Filtering your telemetry data is also something you may want or need to do. Our Quarkus applications are spitting out a lot of Http metrics but the integration is Kafka based and these are not relevant. Let’s filter these out using the Filter Processor:
processors:
filter:
error_mode: ignore
metrics:
metric:
- 'IsMatch(name, "http.*")'
Other worthy mentions are the Transform Processor which is great for manipulating logs messages, the Resource Detection Processor to pick out attributes from the runtime environment, and the Batch Processor used to batch telemetry data.
Exporters deserve their own blog post but just to illustrate the following configuration was all that was needed:
exporters:
otlp:
endpoint: grafana:4317
tls:
insecure: true
One exporter that deserves an honorable mention is the Debug Exporter. There will be moments when things are not flowing as you expect and configuring this exporter can give you more insight into what is going on in the Collector:
exporters:
debug:
verbosity: normal
So far we have defined receivers
, processors
and exporters
. One more step is needed to get that telemetry data flowing and that is pipeline configuration. The following example for the weather-consumer
metrics uses the prometheus recevier
, adds context using resource
processors and has one exporter
to send to the Grafana OTEL LGTM otlp endpoint.
service:
pipelines:
metrics/weather-consumer:
receivers:
- prometheus
processors:
- batch
- filter
- resource/all
- resource/weather-consumer
exporters:
- otlp
If we take a look in Grafana we can see that observability data is flowing in nicely!
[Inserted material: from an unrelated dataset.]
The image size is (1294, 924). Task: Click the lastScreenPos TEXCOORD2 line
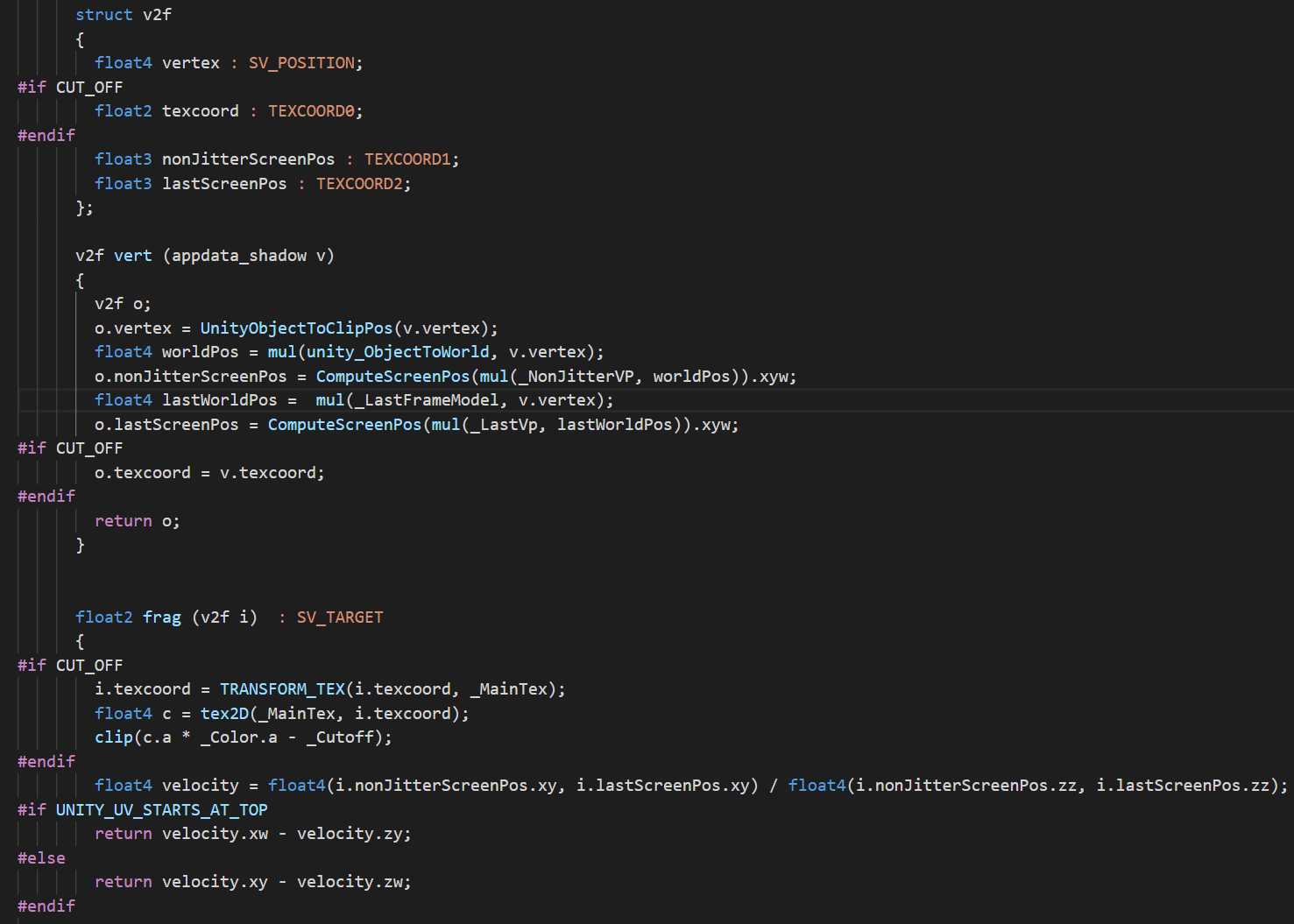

In this blog we have taken a look at how OpenTelemetry can quickly help developers collect a wealth of observability data. The Collector contains a rich suite of tools to help you collect, shape and publish your telemetry data.
There are plenty of other subjects to investigate that are out of scope of this blog, for example how we to get platform metrics from our Kubernetes environment, or how we could monitor the Collectors and much more.
OpenTelemetry is an area which is maturing quickly so keep an eye on what is supported today and what is supported tomorrow. It is also worth casting an eye over the new CNCF OpenTelemetry Certified Associate certification that was announced recently. Happy observing!